Is there pex to each unit?


----------



## matt1124 (Aug 23, 2011)

glen1971 said:


> How's that old saying go, "Those that can't do teach.."... Maybe another version should be, "Those that can't do inspect"? I think letting your boss know this lunacy and letting them take it up the ladder is a good idea. Maybe if the inspector's boss sees this he'll tear him a new one..
> 
> I had one consultant/inspector tell me the ONLY way to switch rotation on a motor was to do the "Red and the Black, OR the Black and the BLUE, and nothing will change with the Red and Blue".:blink: AND he had a technician from a reputable testing company agreeing with him! Two days later the same guy said it doesn't matter which way you connect a 6 lead motor (ie 1 and 4 can be swapped with no issue)..


Swap any two of the three fuses to change rotation


----------



## FaultCurrent (May 13, 2014)

Not necessarily defending inspectors, there are plenty of good ones out there, but they are far outnumbered by the hacks, butchers, and DIY handymen out there doing their worst at what they think is good electrical work. We all see the results every day, OMFG. 

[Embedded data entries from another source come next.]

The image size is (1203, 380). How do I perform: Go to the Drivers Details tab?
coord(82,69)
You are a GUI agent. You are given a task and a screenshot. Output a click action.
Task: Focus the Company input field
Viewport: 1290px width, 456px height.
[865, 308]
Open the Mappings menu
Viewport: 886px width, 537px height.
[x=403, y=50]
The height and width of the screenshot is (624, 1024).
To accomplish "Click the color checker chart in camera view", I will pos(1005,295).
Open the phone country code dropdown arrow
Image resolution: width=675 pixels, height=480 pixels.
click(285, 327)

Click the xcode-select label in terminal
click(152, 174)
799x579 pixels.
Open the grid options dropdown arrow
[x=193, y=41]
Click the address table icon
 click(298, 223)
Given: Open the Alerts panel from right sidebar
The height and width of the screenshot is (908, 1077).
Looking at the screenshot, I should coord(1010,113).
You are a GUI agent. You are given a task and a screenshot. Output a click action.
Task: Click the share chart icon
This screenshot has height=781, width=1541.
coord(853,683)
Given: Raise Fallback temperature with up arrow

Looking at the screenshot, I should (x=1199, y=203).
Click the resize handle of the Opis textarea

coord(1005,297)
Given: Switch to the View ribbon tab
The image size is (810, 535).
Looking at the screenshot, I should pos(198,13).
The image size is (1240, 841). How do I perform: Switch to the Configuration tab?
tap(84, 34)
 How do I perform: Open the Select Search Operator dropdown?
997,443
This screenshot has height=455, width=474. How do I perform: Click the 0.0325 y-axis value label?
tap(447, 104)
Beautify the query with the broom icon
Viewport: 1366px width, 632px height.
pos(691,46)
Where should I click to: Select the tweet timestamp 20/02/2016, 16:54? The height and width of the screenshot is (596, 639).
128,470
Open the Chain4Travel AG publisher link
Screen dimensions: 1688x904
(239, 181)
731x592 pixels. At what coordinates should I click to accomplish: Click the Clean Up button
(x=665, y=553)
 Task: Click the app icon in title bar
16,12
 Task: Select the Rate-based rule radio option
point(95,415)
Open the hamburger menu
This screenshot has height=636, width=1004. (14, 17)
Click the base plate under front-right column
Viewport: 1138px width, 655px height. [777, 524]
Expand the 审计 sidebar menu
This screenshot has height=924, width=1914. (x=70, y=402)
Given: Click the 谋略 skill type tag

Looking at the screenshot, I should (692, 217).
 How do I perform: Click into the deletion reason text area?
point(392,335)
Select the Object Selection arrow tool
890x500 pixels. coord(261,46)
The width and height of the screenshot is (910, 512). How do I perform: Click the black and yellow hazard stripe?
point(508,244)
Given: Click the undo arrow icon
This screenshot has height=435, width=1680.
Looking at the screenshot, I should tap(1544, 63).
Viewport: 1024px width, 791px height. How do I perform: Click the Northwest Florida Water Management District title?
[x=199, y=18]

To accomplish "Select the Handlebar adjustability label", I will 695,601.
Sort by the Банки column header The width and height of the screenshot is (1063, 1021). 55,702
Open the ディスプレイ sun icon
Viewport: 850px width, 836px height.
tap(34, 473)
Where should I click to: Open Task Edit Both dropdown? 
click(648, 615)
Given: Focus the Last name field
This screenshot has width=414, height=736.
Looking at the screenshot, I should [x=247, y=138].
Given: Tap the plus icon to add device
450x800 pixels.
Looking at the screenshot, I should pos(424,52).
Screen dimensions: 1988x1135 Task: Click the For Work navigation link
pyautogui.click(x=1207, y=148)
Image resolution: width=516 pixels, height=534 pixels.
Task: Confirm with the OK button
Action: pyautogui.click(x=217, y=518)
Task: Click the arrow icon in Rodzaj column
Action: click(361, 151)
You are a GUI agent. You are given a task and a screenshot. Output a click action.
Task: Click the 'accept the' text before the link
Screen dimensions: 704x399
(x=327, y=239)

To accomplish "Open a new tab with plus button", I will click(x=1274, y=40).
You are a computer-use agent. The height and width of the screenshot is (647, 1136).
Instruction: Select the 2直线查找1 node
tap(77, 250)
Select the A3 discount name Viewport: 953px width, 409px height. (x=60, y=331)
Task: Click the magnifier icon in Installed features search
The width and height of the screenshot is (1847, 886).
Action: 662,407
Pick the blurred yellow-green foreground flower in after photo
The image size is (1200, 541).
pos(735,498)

The workforce is the same everywhere, some guys at the top doing outstanding work, the majority in the middle doing good work, and the bottom of the barrel. Inspectors and electricians. I know plenty of both, including some who couldn't hit the back of their arse with both hands. Mr. Know-it-alls and the clueless, they are out there. Makes life interesting!


----------



## TGGT (Oct 28, 2012)

matt1124 said:


> Swap any two of the three fuses to change rotation


Swapping the fuse won't work. I think you mean flip them 180* to change rotation, just like you'd turn 180* to walk in the other direction. 

Sent from my SM-G930T using Tapatalk


----------



## HackWork (Oct 2, 2009)

TGGT said:


> Swapping the fuse won't work. I think you mean flip them 180* to change rotation, just like you'd turn 180* to walk in the other direction.
> 
> Sent from my SM-G930T using Tapatalk


But you have to flip the correct fuses, that's why you put some phase tape on them before removing them, so you don't get the fuses mixed up.


----------



## MikeFL (Apr 16, 2016)

MTW said:


> And people wonder why I can't stand permits and inspections. Inspector would not release the service to the poco without having us do this. It was too late in the game to fight him, so we complied.


Being a retired CBO I usually stay away from the "rip the head off the inspector" threads but I'll jump in on this one.

The bldg dept needs to know about this. If you don't let them know about it, you are by default "training" this (obviously green) inspector that this is proper protocol. Don't be shy about the cost - it was emergency work at whatever rate plus parts because it was holding up a closing. 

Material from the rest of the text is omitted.